● Your goal
Include the line containing "You are a GUI" and every line after it up to the end of the material below; reproduce them exactly and drop the pictures.

● Supplied records
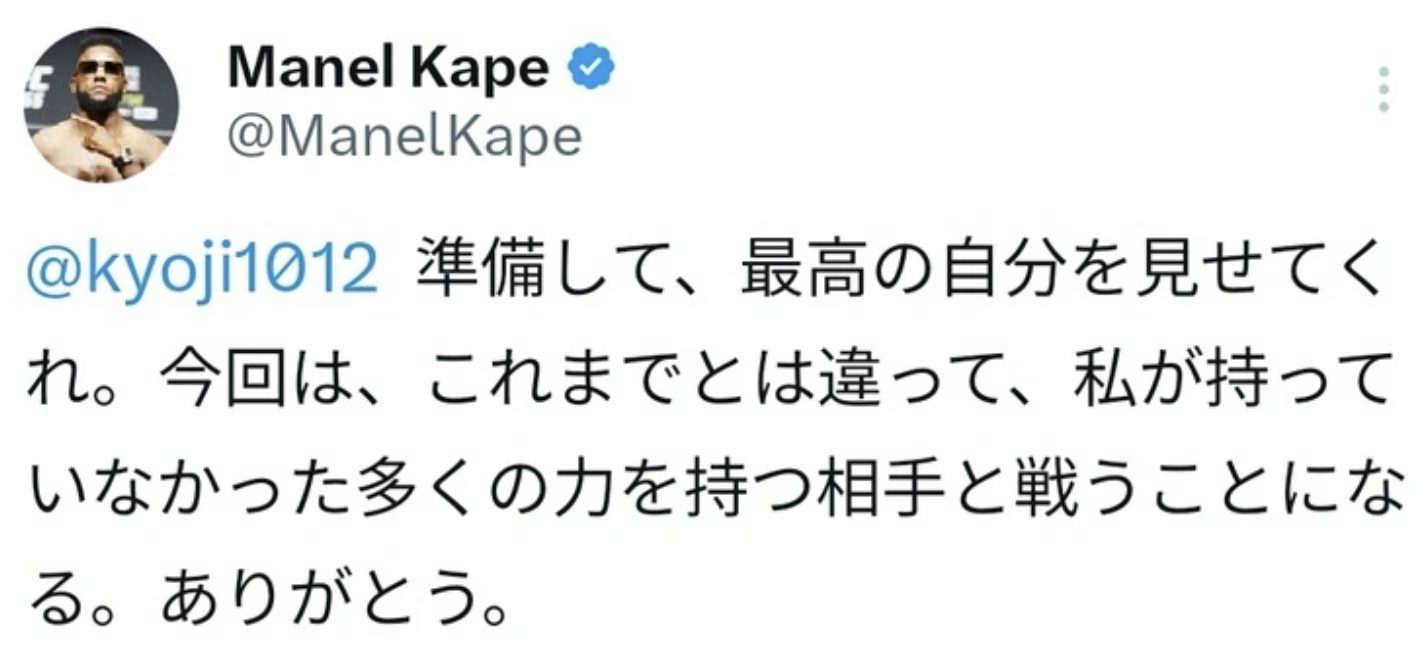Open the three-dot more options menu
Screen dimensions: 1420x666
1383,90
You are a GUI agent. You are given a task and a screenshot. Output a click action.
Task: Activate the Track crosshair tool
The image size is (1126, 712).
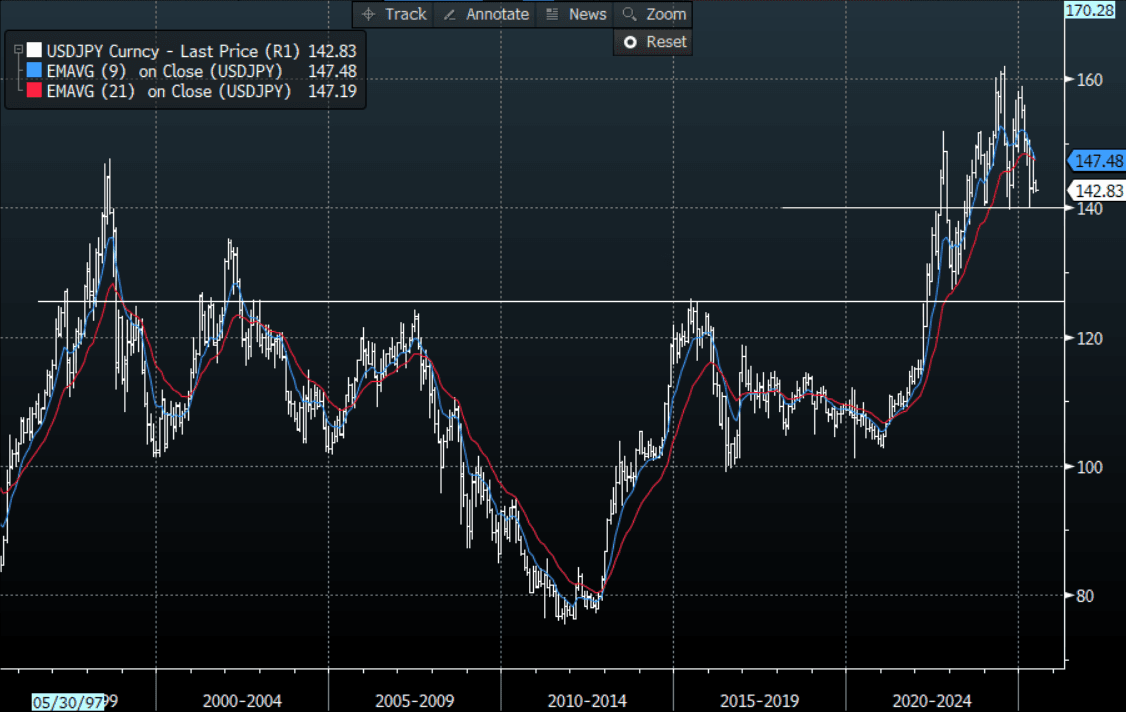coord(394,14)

● Solution
You are a GUI agent. You are given a task and a screenshot. Output a click action.
Task: Activate the Track crosshair tool
The image size is (1126, 712).
coord(394,14)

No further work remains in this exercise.